I've said before that this Web site is a jazz band, with me as the trumpet soloist, Miles, usually turning my back to the audience. But I have been "cryptic" about my life.

Baby, take off your shoes
I'll take your shoes.
Take off your coat --- real slow
Take off your dress
Yes, yes, yes!
You can leave your hat on
You can leave your hat on
---- Randy Newman

And you say: "GET TO THE POINT, PUBMAN! WHAT ABOUT THE LAST WOMAN?"

If there is a Last Woman, now that I am mature enough to accept her, this is what she can expect:

  1. I shall dance like nobody is watching.
  2. I shall be as steady in my loyalty as Gibraltar.
  3. I won't fear love.
  4. I shall never be a public embarassment and nothing that happens between us will be an item of public comment.
  5. I shall surprise you with flowers and gifts for no reason whatsoever. Just because...

_AIM 1_. In the passage about the Last Woman, what prompts the writer to list what she can expect? Answer in one to three sentences.
_AIM 2_. Reproduce the passage about the Last Woman from "2. I shall be" up to and including "of public comment.".

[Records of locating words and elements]
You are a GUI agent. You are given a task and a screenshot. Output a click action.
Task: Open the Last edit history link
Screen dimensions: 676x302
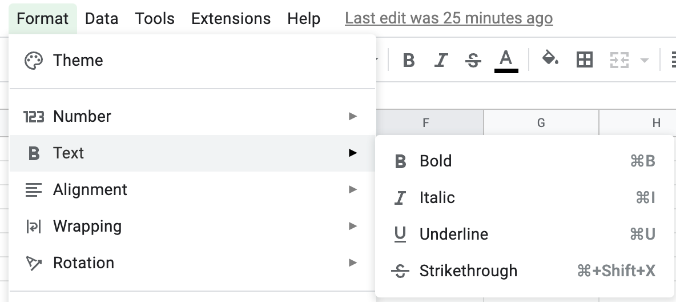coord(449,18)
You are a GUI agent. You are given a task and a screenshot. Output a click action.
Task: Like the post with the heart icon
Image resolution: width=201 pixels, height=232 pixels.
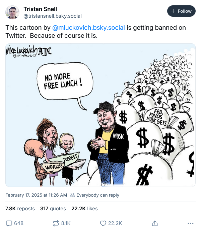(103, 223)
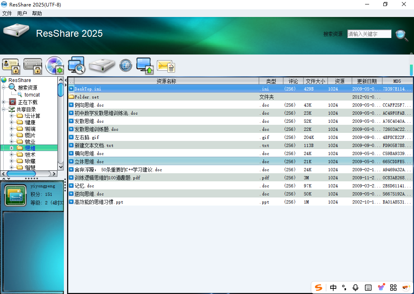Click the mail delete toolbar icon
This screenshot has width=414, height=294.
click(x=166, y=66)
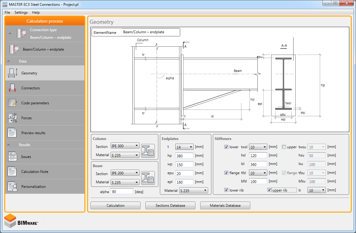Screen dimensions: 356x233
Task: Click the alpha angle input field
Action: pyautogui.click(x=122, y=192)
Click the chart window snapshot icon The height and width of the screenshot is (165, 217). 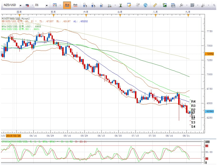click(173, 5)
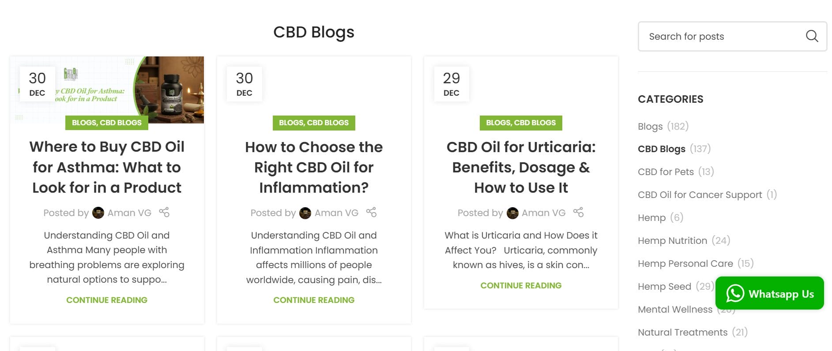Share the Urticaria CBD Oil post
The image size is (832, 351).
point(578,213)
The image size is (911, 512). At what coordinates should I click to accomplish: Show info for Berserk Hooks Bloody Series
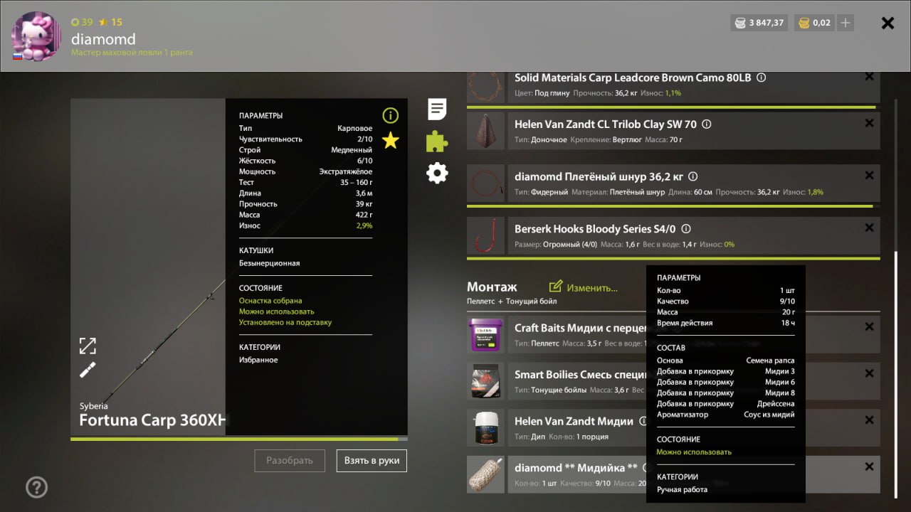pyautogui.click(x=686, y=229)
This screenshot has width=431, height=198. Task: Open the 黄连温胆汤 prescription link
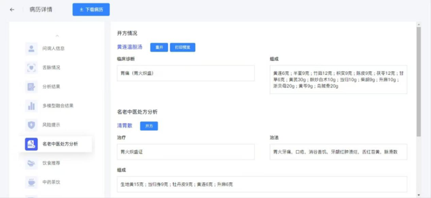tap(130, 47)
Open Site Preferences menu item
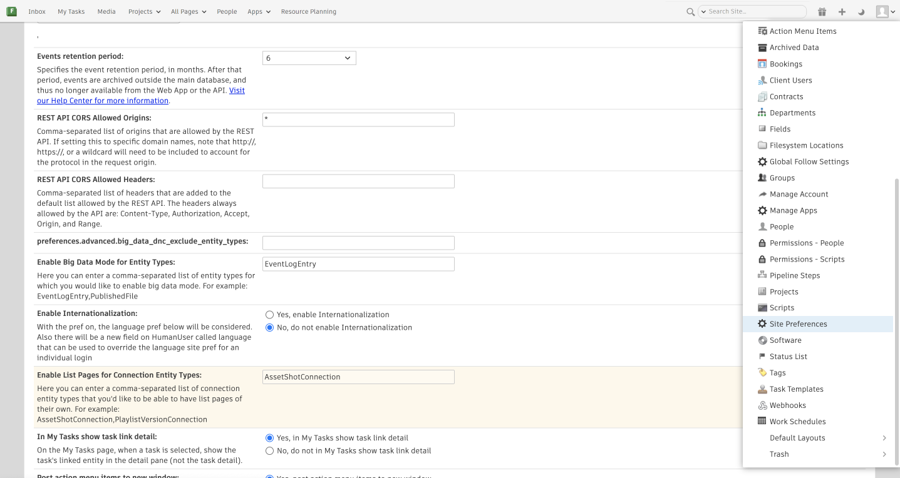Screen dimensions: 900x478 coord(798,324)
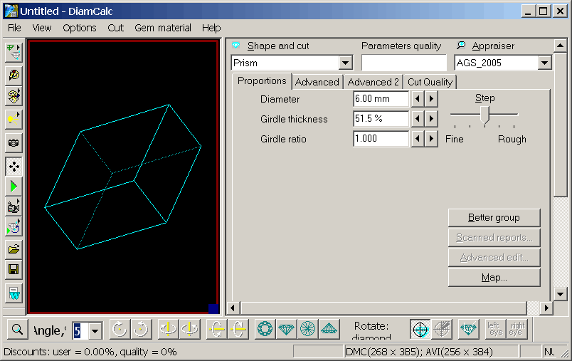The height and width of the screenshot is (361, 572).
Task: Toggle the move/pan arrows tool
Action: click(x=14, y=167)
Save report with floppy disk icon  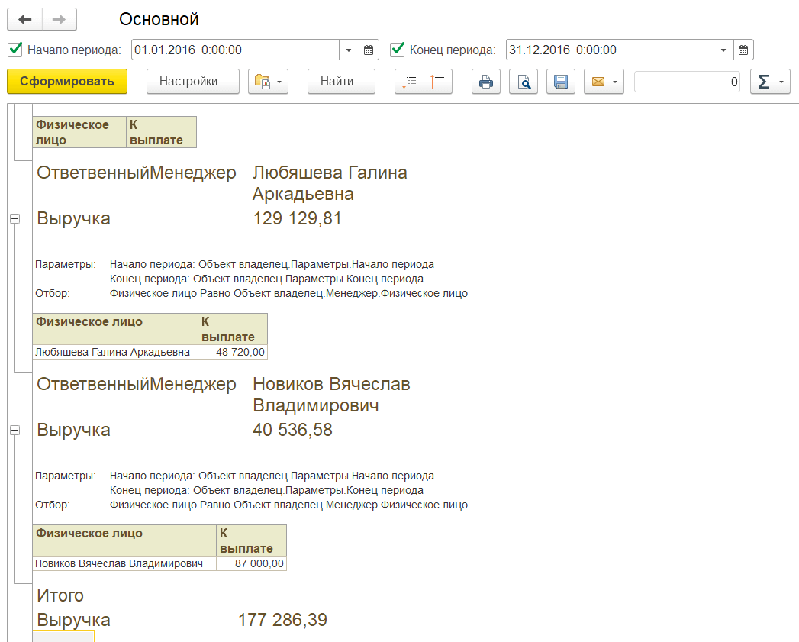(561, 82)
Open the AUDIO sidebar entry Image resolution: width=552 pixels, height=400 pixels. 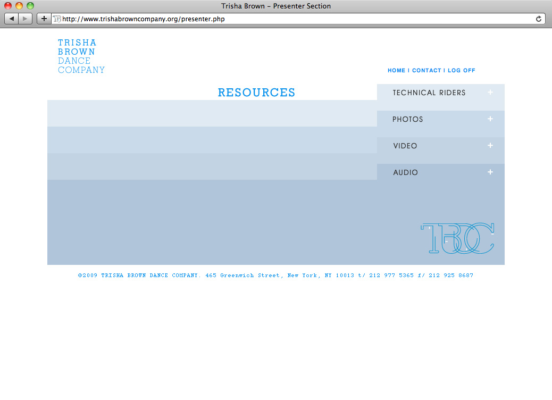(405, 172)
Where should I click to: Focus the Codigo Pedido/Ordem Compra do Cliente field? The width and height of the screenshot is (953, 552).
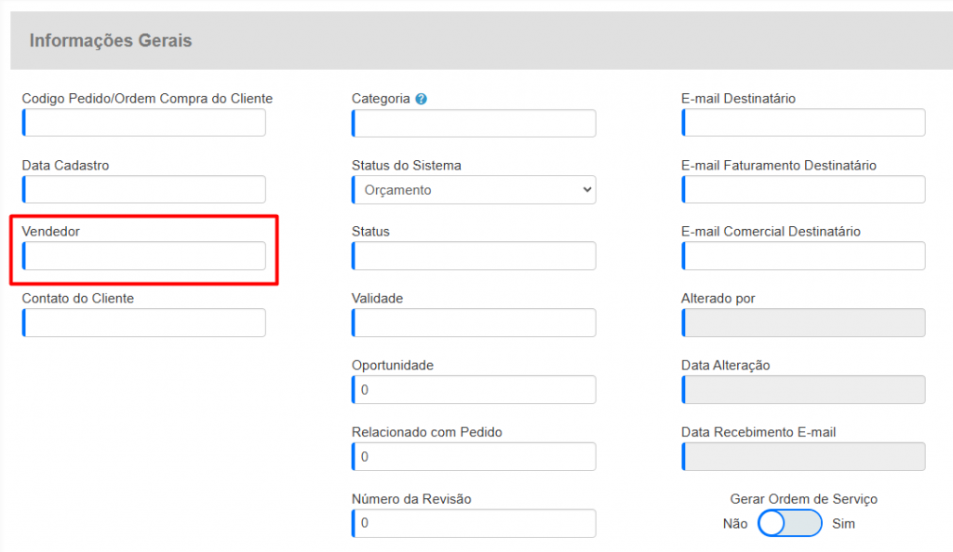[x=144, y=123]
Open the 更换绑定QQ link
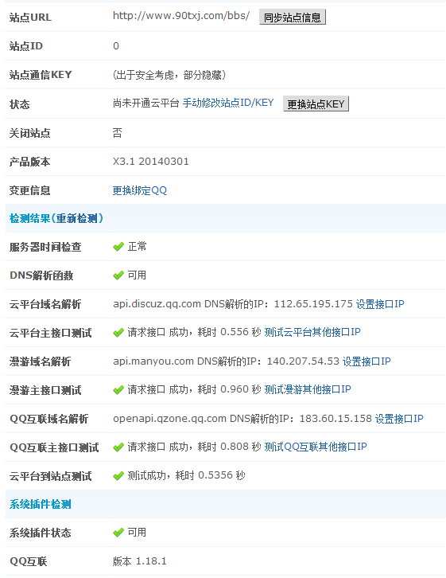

---

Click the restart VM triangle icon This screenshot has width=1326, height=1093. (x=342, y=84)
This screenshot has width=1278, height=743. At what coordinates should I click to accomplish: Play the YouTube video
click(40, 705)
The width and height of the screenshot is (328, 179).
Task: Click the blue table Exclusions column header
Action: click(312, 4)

_RESULT 1_. The readers demand that he get to the point and ask about the Last Woman. He answers that if there is one, now that he is mature enough to accept her, the list is what she can expect.

_RESULT 2_.
2. I shall be as steady in my loyalty as Gibraltar.
  3. I won't fear love.
  4. I shall never be a public embarassment and nothing that happens between us will be an item of public comment.